Related to Monday‘s post, there is another way to use a poor quality data chart image in your slide. Crop out all text elements (axis labels, footers, titles, etc.) until you are just left with the lines/bars/columns themselves. Set the background color of your slide to the same color as the image and manually recreate the text labels (if necessary, many graph images contain huge footers and duplicate titles that you do not need).

Pretty versus effective

This Tweet is spot on:
Making pretty slides (beautiful picture, nice font) is not the same as making effective slides.

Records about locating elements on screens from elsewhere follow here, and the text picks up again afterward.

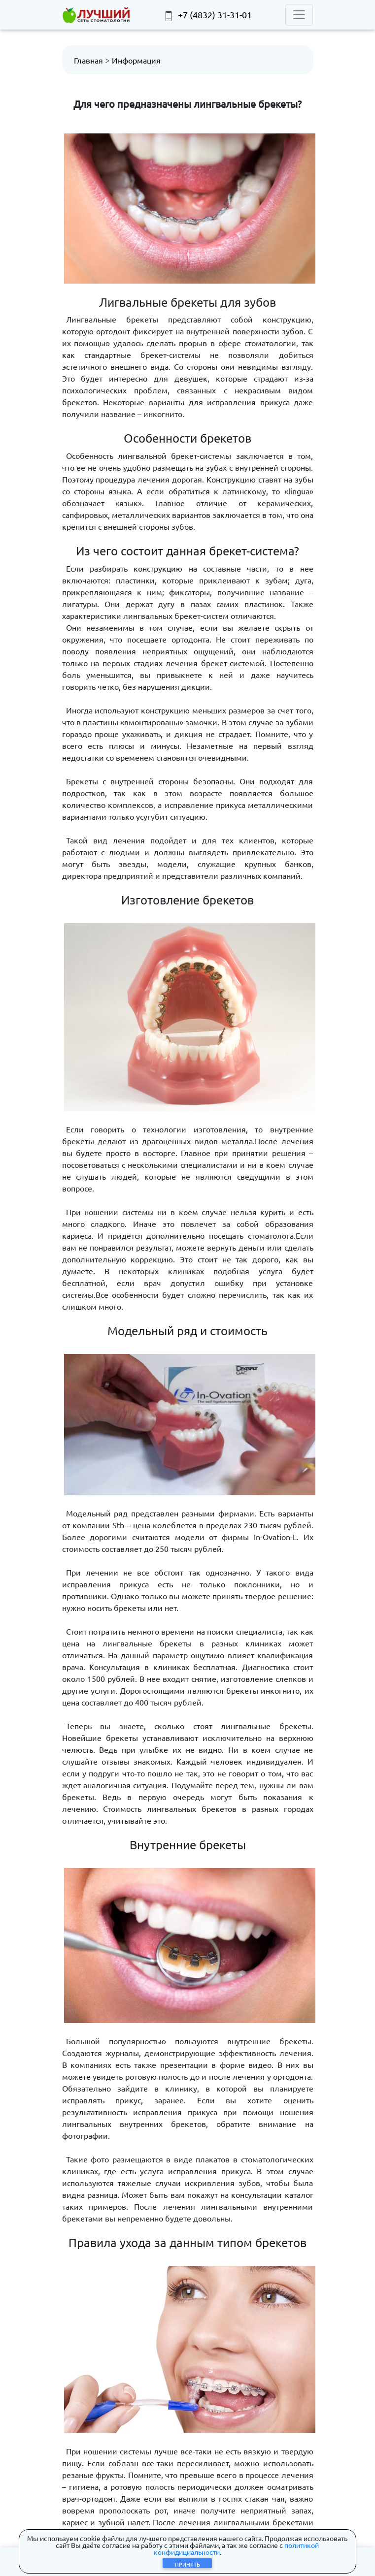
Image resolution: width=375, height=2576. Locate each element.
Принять (187, 2564)
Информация (136, 60)
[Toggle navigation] (299, 15)
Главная (88, 60)
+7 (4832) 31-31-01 (207, 15)
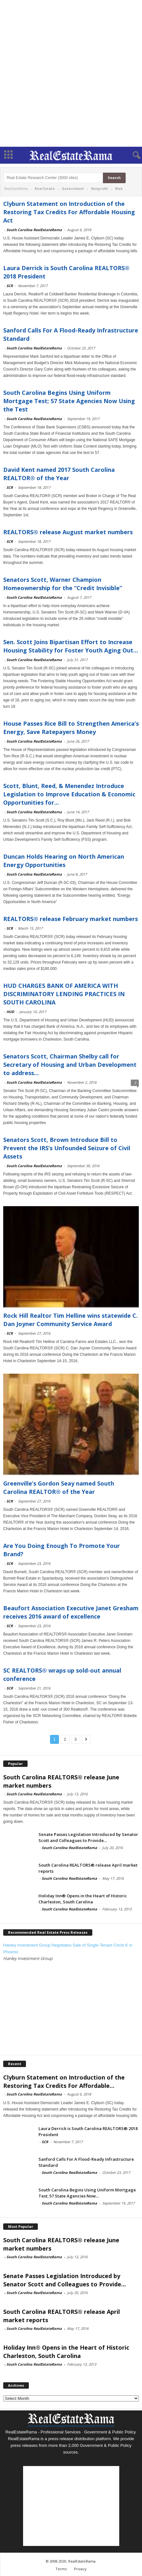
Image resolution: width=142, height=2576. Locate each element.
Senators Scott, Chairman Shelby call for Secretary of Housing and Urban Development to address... (70, 1064)
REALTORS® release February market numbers (70, 919)
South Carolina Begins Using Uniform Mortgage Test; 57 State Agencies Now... (87, 2193)
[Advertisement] (71, 73)
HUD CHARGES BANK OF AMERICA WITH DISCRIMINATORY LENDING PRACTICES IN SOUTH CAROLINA (64, 994)
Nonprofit (99, 188)
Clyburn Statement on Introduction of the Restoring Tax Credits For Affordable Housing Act (69, 212)
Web (119, 188)
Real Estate (45, 188)
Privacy (80, 2568)
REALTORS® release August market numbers (68, 532)
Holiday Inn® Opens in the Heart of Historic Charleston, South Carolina (82, 1899)
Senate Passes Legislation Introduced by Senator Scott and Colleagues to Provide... (88, 1837)
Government (73, 188)
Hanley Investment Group (28, 1958)
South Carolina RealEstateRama (34, 229)
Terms (61, 2568)
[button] (132, 155)
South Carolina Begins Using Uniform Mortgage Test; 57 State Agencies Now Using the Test (69, 401)
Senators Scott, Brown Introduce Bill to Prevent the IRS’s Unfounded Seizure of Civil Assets (66, 1148)
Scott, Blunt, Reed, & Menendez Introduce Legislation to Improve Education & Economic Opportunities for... (69, 794)
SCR (9, 285)
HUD (10, 1011)
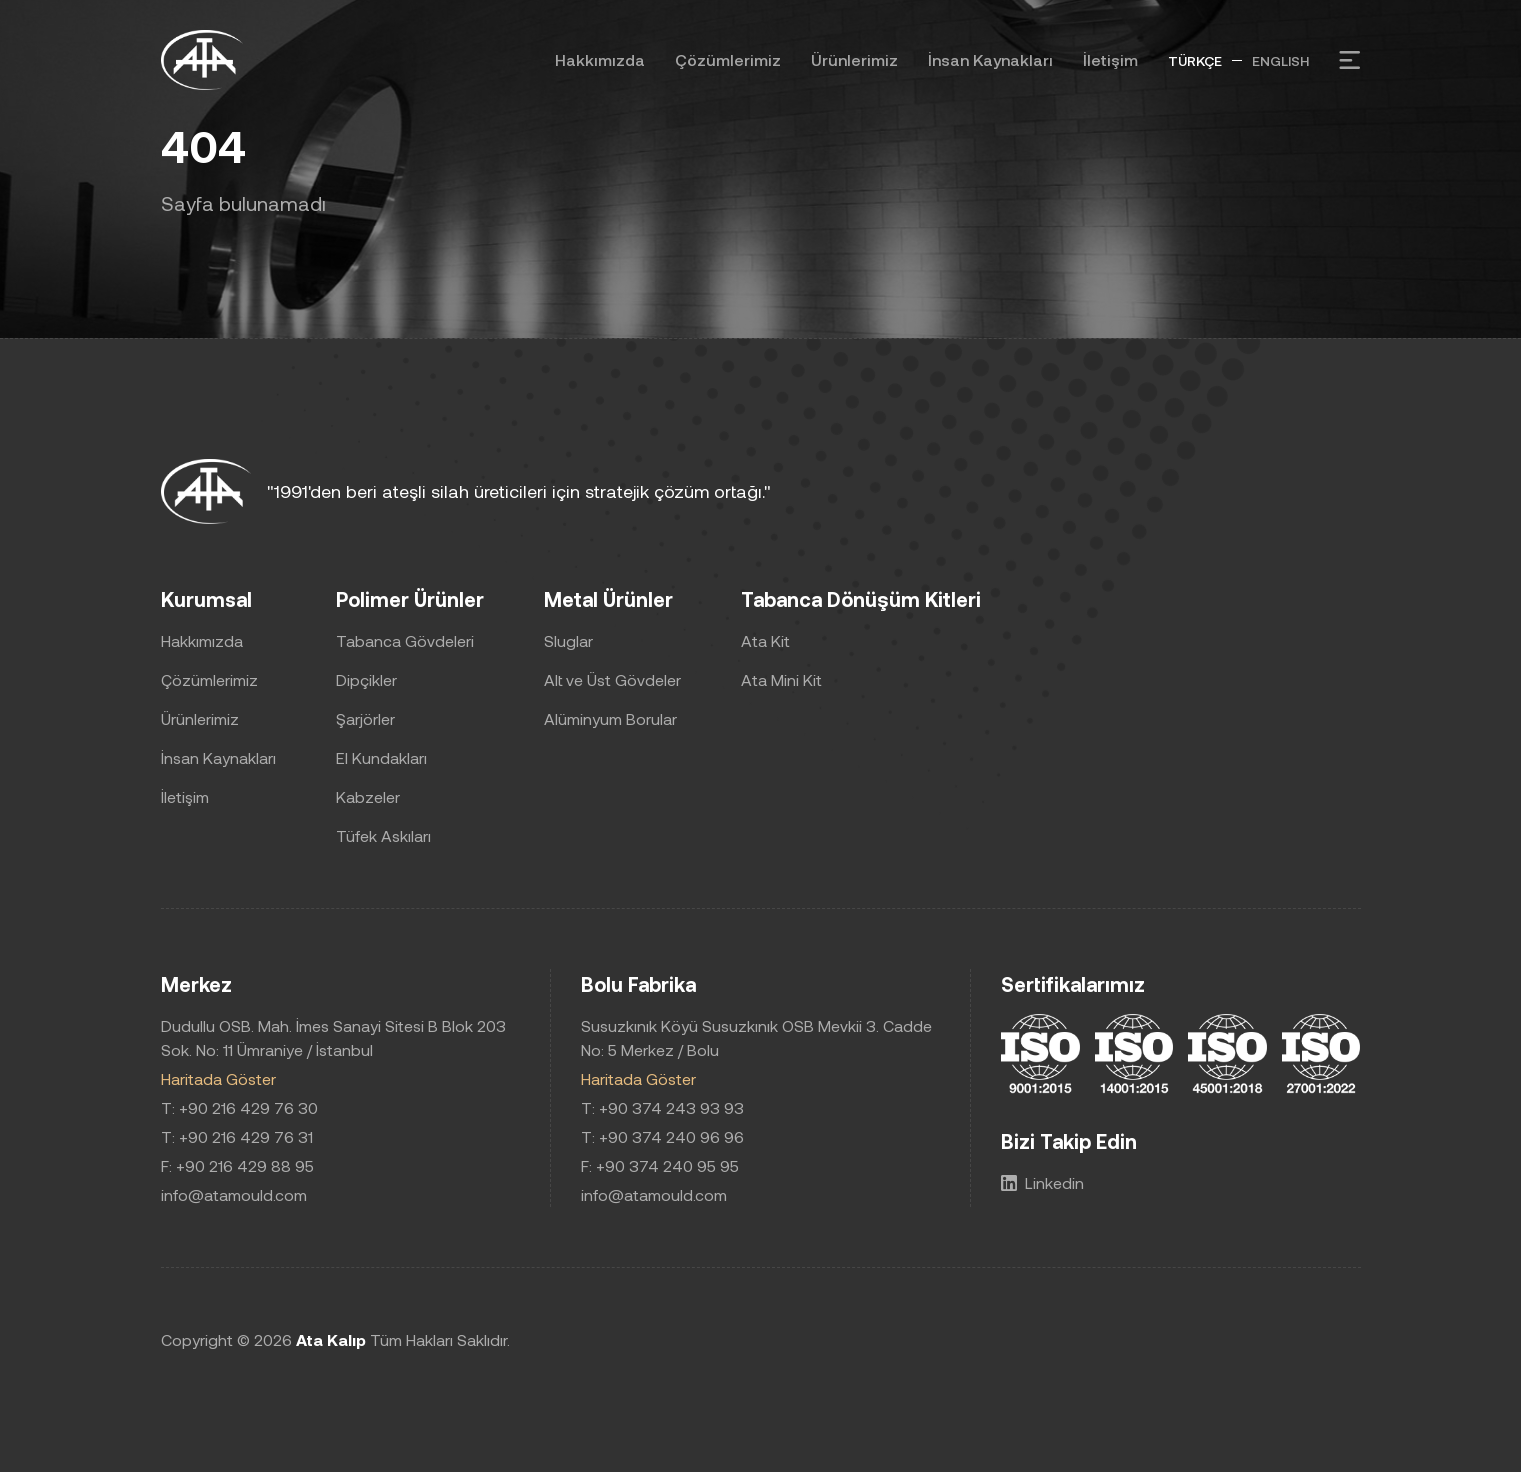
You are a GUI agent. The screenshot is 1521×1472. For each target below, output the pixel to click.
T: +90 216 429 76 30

Extracting data from a poor graph

Sometimes the image quality of a graph is low, and/or the color scheme does not match yours, that you may want to recreate the data chart in PowerPoint. If there are proper labels, it is no problem. If not, here is a fix:
  1. To measure the values of a column or bar chart accurately, you need an image that is as big as possible. I usually make a physical printout of a stretched chart image on an A4 paper.
  2. Measure the bars/columns in millimeters
  3. Decide the real value for your biggest bar/column, and using its millimeter value determine the value for all the other bars/columns
  4. Now you can recreate the data chart. Since your values are not 100% accurate, do not use data labels, but simply put a value axis on the side of the graph (like it was the case in the source image).

Make the point on every page?

If there is a very important message in your story, there is no need to make it on every page in your presentation. Fifteen half-baked bullet points are not as powerful as one carefully crafted slide that drives your message home. Added side benefit: you can make your presentation even shorter!

Where do all the posts come from?

I get this question sometimes. Almost all content on this blog are disguised client examples. Every morning I sit down, reflect on what happened yesterday, and extract from it a small piece of advice that could make you a better designer. The advantage of being in the trenches of presentation design day to day.